§ Saved data entries
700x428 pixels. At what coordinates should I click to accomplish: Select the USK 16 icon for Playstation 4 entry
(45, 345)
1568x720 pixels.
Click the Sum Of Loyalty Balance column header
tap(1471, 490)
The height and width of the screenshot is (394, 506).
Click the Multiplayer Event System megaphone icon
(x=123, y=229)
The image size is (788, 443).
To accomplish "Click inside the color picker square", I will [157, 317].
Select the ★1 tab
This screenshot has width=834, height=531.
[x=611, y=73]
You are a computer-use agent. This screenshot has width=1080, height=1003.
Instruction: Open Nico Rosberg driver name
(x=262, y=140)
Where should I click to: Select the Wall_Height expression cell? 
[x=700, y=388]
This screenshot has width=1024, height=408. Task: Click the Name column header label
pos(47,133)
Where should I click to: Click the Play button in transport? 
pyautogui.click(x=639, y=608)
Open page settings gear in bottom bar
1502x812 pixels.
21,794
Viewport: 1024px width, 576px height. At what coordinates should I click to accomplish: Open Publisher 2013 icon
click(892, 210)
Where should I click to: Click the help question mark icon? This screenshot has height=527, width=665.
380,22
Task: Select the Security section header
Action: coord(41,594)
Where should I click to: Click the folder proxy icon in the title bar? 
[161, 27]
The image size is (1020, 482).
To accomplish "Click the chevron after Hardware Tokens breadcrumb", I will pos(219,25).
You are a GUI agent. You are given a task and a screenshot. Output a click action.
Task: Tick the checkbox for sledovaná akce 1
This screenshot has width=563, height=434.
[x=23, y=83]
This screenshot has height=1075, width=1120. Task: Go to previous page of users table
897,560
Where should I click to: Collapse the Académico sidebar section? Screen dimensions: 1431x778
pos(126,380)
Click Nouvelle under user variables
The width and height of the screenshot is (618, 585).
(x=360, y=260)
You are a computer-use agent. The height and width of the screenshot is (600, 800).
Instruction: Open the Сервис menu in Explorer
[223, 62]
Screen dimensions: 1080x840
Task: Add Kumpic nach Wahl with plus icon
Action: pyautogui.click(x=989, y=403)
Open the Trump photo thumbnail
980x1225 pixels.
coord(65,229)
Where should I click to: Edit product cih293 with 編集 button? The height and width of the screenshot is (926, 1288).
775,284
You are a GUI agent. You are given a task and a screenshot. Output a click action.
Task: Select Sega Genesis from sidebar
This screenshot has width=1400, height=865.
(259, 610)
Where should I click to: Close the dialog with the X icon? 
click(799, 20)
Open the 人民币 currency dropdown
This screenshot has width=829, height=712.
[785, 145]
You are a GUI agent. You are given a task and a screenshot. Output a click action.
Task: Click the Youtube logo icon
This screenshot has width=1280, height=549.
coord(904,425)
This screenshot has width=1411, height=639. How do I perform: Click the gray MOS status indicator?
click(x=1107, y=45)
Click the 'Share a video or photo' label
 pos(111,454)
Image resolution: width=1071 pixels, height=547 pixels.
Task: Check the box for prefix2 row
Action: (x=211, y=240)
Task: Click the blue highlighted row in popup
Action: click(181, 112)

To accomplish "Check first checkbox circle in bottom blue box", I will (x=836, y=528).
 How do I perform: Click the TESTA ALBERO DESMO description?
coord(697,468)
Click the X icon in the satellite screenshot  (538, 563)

§ Required action
Top to bottom, set down the entries above word for word.

§ Finished task
700x428 pixels. At what coordinates should I click to accomplish: Select the USK 16 icon for Playstation 4 entry
(45, 345)
1568x720 pixels.
Click the Sum Of Loyalty Balance column header
tap(1471, 490)
The height and width of the screenshot is (394, 506).
Click the Multiplayer Event System megaphone icon
(x=123, y=229)
The image size is (788, 443).
To accomplish "Click inside the color picker square", I will [157, 317].
Select the ★1 tab
This screenshot has width=834, height=531.
[x=611, y=73]
You are a computer-use agent. This screenshot has width=1080, height=1003.
Instruction: Open Nico Rosberg driver name
(x=262, y=140)
Where should I click to: Select the Wall_Height expression cell? 
[x=700, y=388]
This screenshot has width=1024, height=408. Task: Click the Name column header label
pos(47,133)
Where should I click to: Click the Play button in transport? 
pyautogui.click(x=639, y=608)
Open page settings gear in bottom bar
1502x812 pixels.
21,794
Viewport: 1024px width, 576px height. At what coordinates should I click to accomplish: Open Publisher 2013 icon
click(892, 210)
Where should I click to: Click the help question mark icon? This screenshot has height=527, width=665.
380,22
Task: Select the Security section header
Action: coord(41,594)
Where should I click to: Click the folder proxy icon in the title bar? 
[161, 27]
The image size is (1020, 482).
To accomplish "Click the chevron after Hardware Tokens breadcrumb", I will pos(219,25).
You are a GUI agent. You are given a task and a screenshot. Output a click action.
Task: Tick the checkbox for sledovaná akce 1
This screenshot has width=563, height=434.
[x=23, y=83]
This screenshot has height=1075, width=1120. Task: Go to previous page of users table
897,560
Where should I click to: Collapse the Académico sidebar section? Screen dimensions: 1431x778
pos(126,380)
Click Nouvelle under user variables
The width and height of the screenshot is (618, 585).
(x=360, y=260)
You are a computer-use agent. The height and width of the screenshot is (600, 800).
Instruction: Open the Сервис menu in Explorer
[223, 62]
Screen dimensions: 1080x840
Task: Add Kumpic nach Wahl with plus icon
Action: pyautogui.click(x=989, y=403)
Open the Trump photo thumbnail
980x1225 pixels.
coord(65,229)
Where should I click to: Edit product cih293 with 編集 button? The height and width of the screenshot is (926, 1288).
775,284
You are a GUI agent. You are given a task and a screenshot. Output a click action.
Task: Select Sega Genesis from sidebar
This screenshot has width=1400, height=865.
(259, 610)
Where should I click to: Close the dialog with the X icon? 
click(799, 20)
Open the 人民币 currency dropdown
This screenshot has width=829, height=712.
[785, 145]
You are a GUI agent. You are given a task and a screenshot. Output a click action.
Task: Click the Youtube logo icon
This screenshot has width=1280, height=549.
coord(904,425)
This screenshot has width=1411, height=639. How do I perform: Click the gray MOS status indicator?
click(x=1107, y=45)
Click the 'Share a video or photo' label
 pos(111,454)
Image resolution: width=1071 pixels, height=547 pixels.
Task: Check the box for prefix2 row
Action: (x=211, y=240)
Task: Click the blue highlighted row in popup
Action: click(181, 112)

To accomplish "Check first checkbox circle in bottom blue box", I will (x=836, y=528).
 How do I perform: Click the TESTA ALBERO DESMO description?
coord(697,468)
Click the X icon in the satellite screenshot  (538, 563)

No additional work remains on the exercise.